Increasing Levels of Trust in Singapore
Singapore has become more divisive and the multitude of individual views makes it even more difficult to find a common narrative that the country can unite and aspire towards.
“If we could find a way to say that poverty was the enemy and not each other, Singapore can go from third world to first,” Tong Yee shared, recalling a meeting he had with a senior government official years ago.
However, our institutions are losing the ability to influence and impact society towards a collective narrative. How can we increase the levels of trust in Singapore then?
Tong Yee suggested that the complexity of trust means that it cannot be handled top down.
He believes the work of increasing levels of trust in Singapore starts by increasing our ability to find common space on an individual to individual level through personal conversations.
He raised the example of Australia, where the ratio of social workers to families that needed help was one to 82, with each family having complex problems of their own.
As social workers starting burning out and crumbling under their heavy case load, The Australian Centre for Social Innovation (TASCI) decided to try a new approach.
Amidst heavy resistance from the council of social workers, TASCI successfully convinced the government to adopt a peer to peer model. In this new model, social workers would still work with troubled families but once that family was turned around, members of that family would go on to help another family struggling with similar problems (e.g. alcoholism).
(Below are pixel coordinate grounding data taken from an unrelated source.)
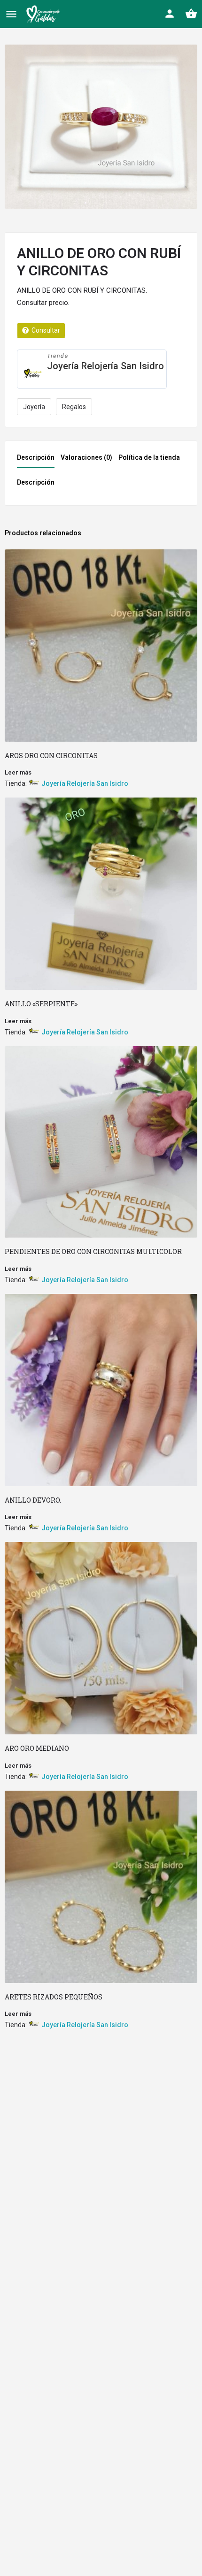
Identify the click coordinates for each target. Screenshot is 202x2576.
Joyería (34, 406)
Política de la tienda (149, 457)
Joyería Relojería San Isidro (105, 366)
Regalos (74, 406)
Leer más (18, 772)
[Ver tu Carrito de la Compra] (191, 14)
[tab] (38, 460)
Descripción (35, 457)
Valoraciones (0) (86, 457)
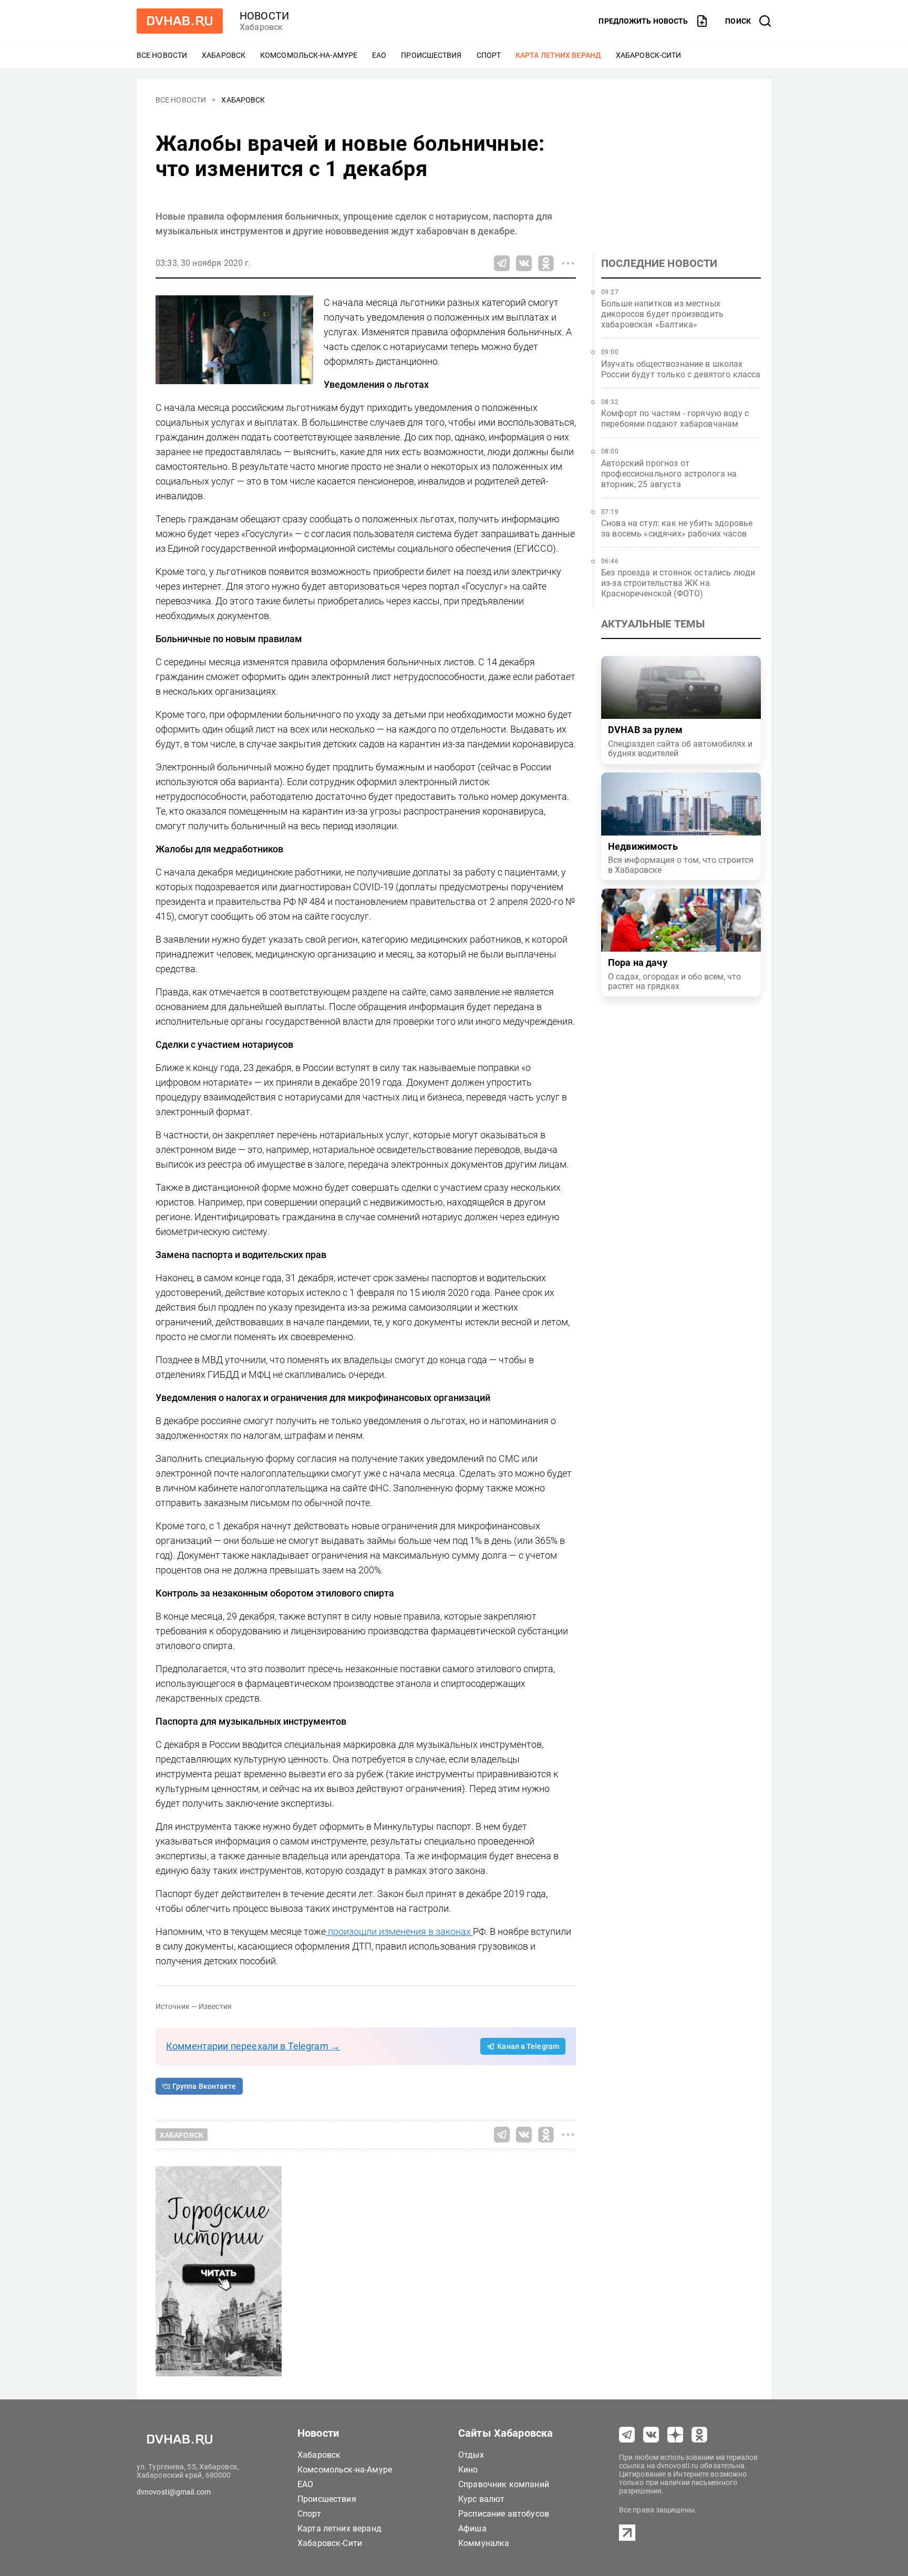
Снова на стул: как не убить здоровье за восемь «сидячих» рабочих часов (676, 528)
“TASCI trusted the families to have empathy and an intimate understanding of the problem that social workers could not possibly have,” said Tong Yee. In this model, the social worker became a facilitator, helping to find good matches between families, rather than a helper.
This eventually led to a 570% increase in the number of cases that exited the social welfare system. No mean feat indeed.
Believing that Singapore is going to go through a perfect storm of tensions, with our ageing crisis, disruptive technology and others, Tong Yee and The Thought Collective’s mission is to increase peer to peer competencies over the next 15 years.
“If we wait for social services or the government to step in, it’s going to be too slow. My understanding is that peer to peer is the way to go,” he shared.
After all, as Frederic Laloux, author of the bestselling book Reinventing Organisations says:
Trust makes ordinary people do extraordinary things.